I started by asking lots of questions about what the problem was, and what the options were. I said I wanted to protect my sleep and quality of life. At first, he said that, in order to get enough of the antibiotics in my system to do any good, I would need to do the IV at least 3 times a day, and maybe 4. After some rounds of questions, and me feeling concerned I was being a difficult, nagging patient, my doctor thought through more of the options and concluded that the med option that was least likely to be effective was continuing the IV med that I am currently on. To my surprise, he had the nurse take out my PICC line a few minutes later, and he gave me a prescription for antibiotic pills to take, instead of the IV. He explained that there is a chance the infection will come back. If it does, it will probably be accompanied by fevers and headaches. There is that chance with any of the treatment options. But I was delighted with the freedom of being able to move my arm easily, and not being tied down with the IV process. Unexpected freedom!
A couple months ago, I made plans with my son for the two of us to leave tomorrow for a trip to New York, for him to look at colleges there. I've been looking forward to this time with him so much. But, two weeks ago, as I was dealing with the IV meds, and constantly checking for spinal fluid leaking our of my head, we decided that we would change the plans and have Jenny go with Isaiah to NYC instead of me.
Now that I'm free from the IV, I feel sad to be missing out on that time with Isaiah, but still clear that it is better for Jenny to go instead of me.
For Christmas, Isaiah gave me an essay that he wrote about what it is like to have a dad with brain cancer. In his conclusion, he says, "I get sad, and angry, and I think that’s okay. I think two things my dad has taught me are, how to truly feel things and how to take life as an adventure. I’d like to keep finding new joy and meaning with him and feel the lows of cancer too."

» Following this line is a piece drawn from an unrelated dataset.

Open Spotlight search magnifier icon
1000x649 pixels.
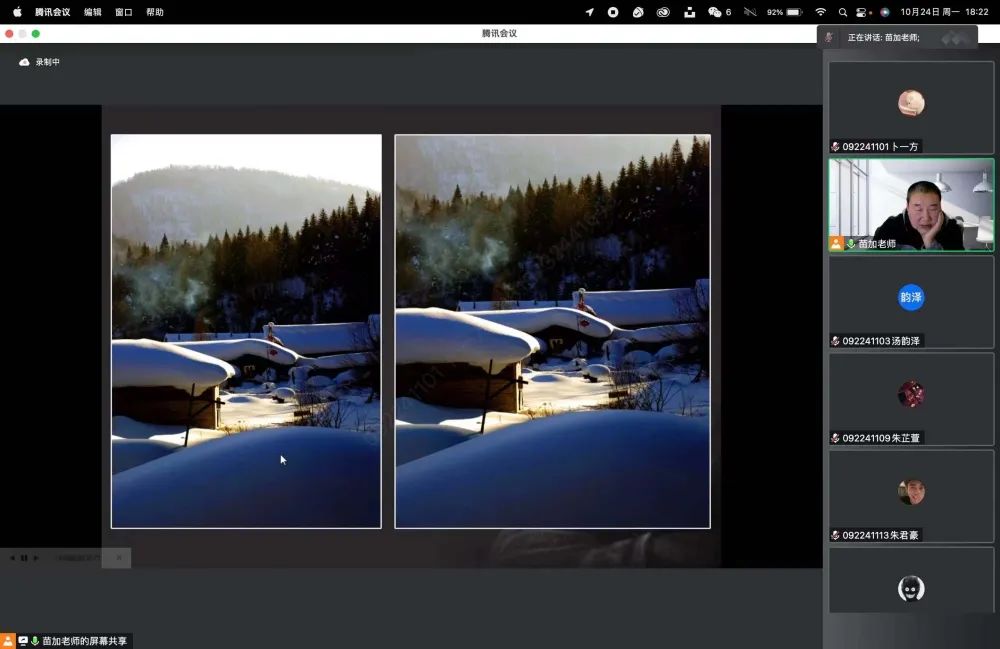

Following isaiah's lead, this week I'll be feeling the sadness of missing out on the New York trip, and also feeling from a distance the the joy of Isaiah soaring as he explores possibilities in the big city. I'll also be enjoying the freedom of easy arm movement as I stay home and try not be too eager about helping Grace with her history day documentary. The ways my kids both accompany and release me into the lows and soaring of life with cancer keep showing me how I want to both release and accompany them on their adventures.